==== Passage shown ====

FY2020 TRADING UPDATE
25 June 2020
Following the previous announcement on 27 April, Accent Group is delighted to announce that the
business has achieved a strong FY2020 result. First and foremost, we recognise the contribution of
our team, customers, and supplier and landlord partners in supporting the Company to achieve this
result through a very challenging period.
• FY2020 EBITDA1
is now expected to be around 10% above the $108.9m achieved in FY2019
• As at week 51 (w/e 21 June):
- Total year to date sales (including TAF franchisee sales) for FY2020 of $923m
- Adjusted Like for Like Sales2
for FY2020, up 1.6%
- Digital sales April - June up 150% to LY
Digital sales have continued to strengthen. May was a record month for Digital with a new daily
record of over $2m during Click Frenzy. This was achieved at the same time as all our stores were
trading and open for business. Digital sales for the month of May were $29m. In June, Digital sales
represented 23% of total sales.
The digital infrastructure that Accent Group has built over the last three years has ensured that
record customer numbers and deliveries could be managed from our digital platform with significant
additional capacity and scalability still available.
Accent Group CEO, Daniel Agostinelli said “The strong trading performance over the last 2 months
driven by digital has been well ahead of expectations. It is clear that there has been a seismic and
most likely enduring shift in consumer behaviour. With 18 websites and our leading digital capability,
Accent Group is capitalising on this trend. Through this period Accent has attracted many new
customers online who have never shopped with us before. We will continue to drive digital growth as
the number one priority in our company.”
All stores now open
We closed all our stores on 27 March. On 27 April we announced the Group’s plan to progressively
re-open all its more than 500 store network to customers through the month of May. All Australian
stores had re-opened for trade by 11 May and New Zealand stores reopened on 22 May. This was
enabled by the Jobkeeper program in Australia and the New Zealand wage subsidy scheme, which
allowed us to bring our stores team back to work and to get trading in all stores despite centre traffic
and store originated sales continuing to be well down. The safety of our customers and teams has
1 Unaudited EBITDA on a comparable basis to the pre AASB16 reported EBITDA for FY2019 of $108.8m
Includes The Athlete’s Foot franchise stores, excludes stores that were closed in April
remained paramount. The new safety protocols that were implemented as our stores reopened are
working well and have been well received by our team and customers.

==== Data segment ====

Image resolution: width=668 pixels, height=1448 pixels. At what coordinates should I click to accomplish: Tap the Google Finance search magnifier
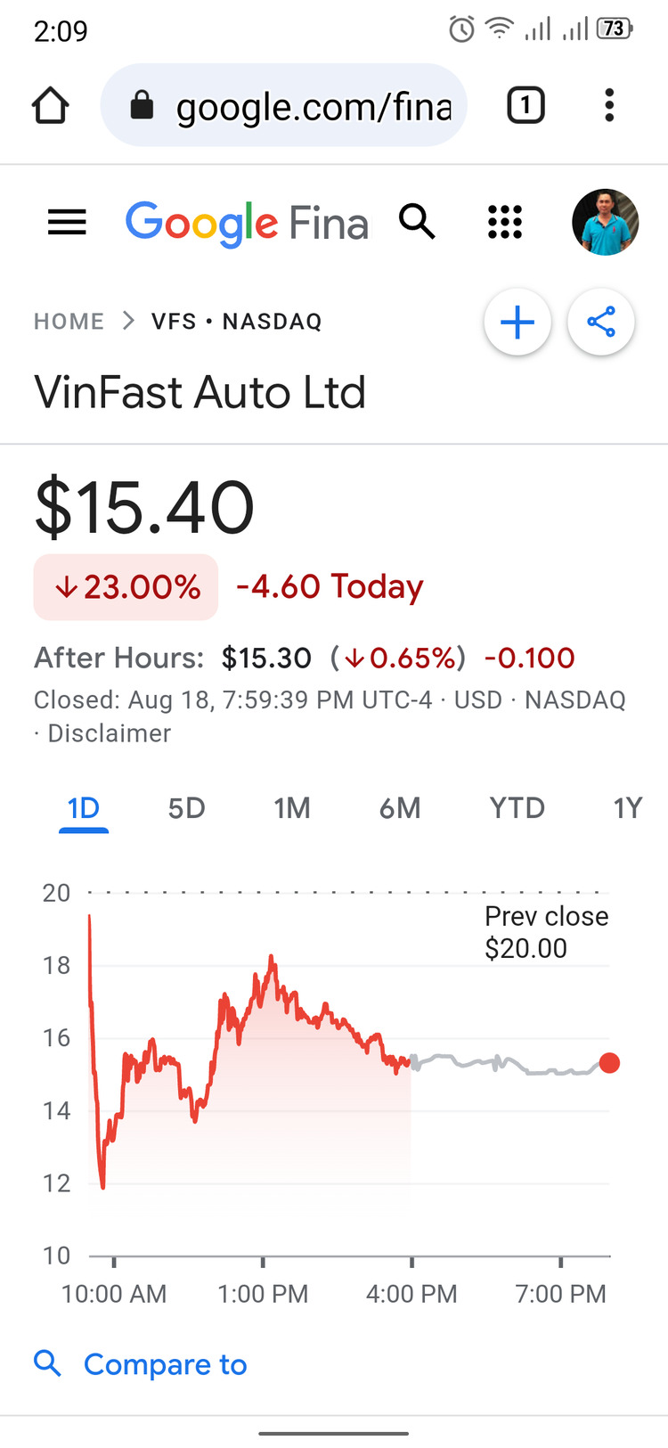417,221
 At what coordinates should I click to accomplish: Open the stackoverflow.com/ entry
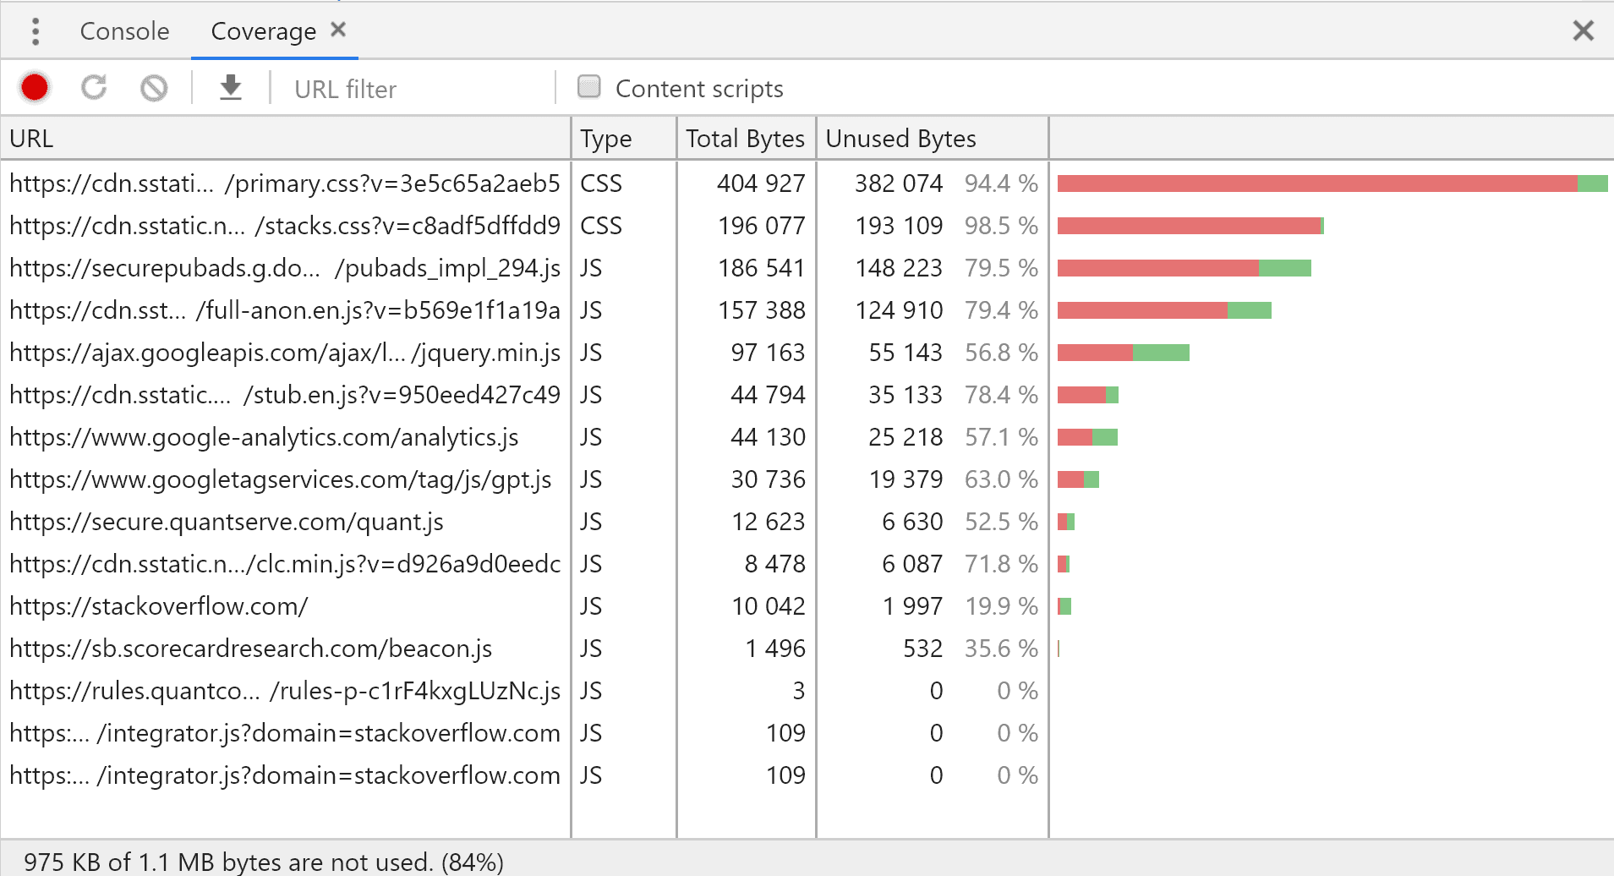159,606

====

Things to do:
(A) Answer these questions about the Accent Group trading update:
(i) What were Digital sales for the month of May?
(ii) By what date had all Australian stores re-opened for trade?
(iii) How many websites does the CEO say Accent Group has?
(B) Write a continuation of the Accent Group trading update, picking up after its final sentence.

Answers:
(A)
(i) $29m
(ii) 11 May
(iii) 18

(B)
In general, sales in New Zealand, Western Australia, South Australia, Queensland and regional areas
have bounced back more strongly than the metro centres in Melbourne and Sydney. The customer
trend to activewear and performance running continues to remain very strong in Stylerunner and
The Athlete’s Foot, with a broad-based recovery in spend across all banners and product categories
through May and June.
Leases and landlord negotiations
To date we have concluded successful negotiations with our landlord partners, and subsequently
have continued to pay rent, in respect of the vast majority of our stores, with landlords who have
been willing to come to the table in the spirit of the Government code of conduct. These outcomes
have been achieved with both major and independent landlords who have acted in the spirit of the
code and “shared the financial impact” of the continuing lower levels of centre customer traffic. We
will continue to seek to negotiate with our other landlords in the hope that they too will engage in
the spirit of the Government’s announcements. Where we are unable to achieve a resolution that
we consider to be fair, we will close stores.
Mr Agostinelli said: “We are committed to maintaining our position as the largest multi-channel
footwear retailer in our market. The mix of Accent’s superior digital capability and the magic of our
stores gives us a key competitive advantage, but it is important that we reach agreement with our
landlords for sustainable and fair rental deals. With landlords where this cannot be achieved, we will
close stores. We are delighted to report that to date we have been able to reach agreement with the
vast majority of our major and independent landlords.
FY2020 results outlook
Sales in May and June (to week 51) have been strong with Like for Like sales3 up 7.0%. From 1 June,
the Group stood up all its 1,500 permanent employees to full employment and full pay, which
enabled a further acceleration of sales results in June.
FY2020 EBITDA is now expected to be around 10% above the $108.8m achieved in FY2019. This
result has been achieved through strong performance in May and June driven by digital sales,
effective cost management, the availability of the Australian and New Zealand government wage
schemes to keep our digital team stood up and our stores back open early, and the support of our
supplier and landlord partners.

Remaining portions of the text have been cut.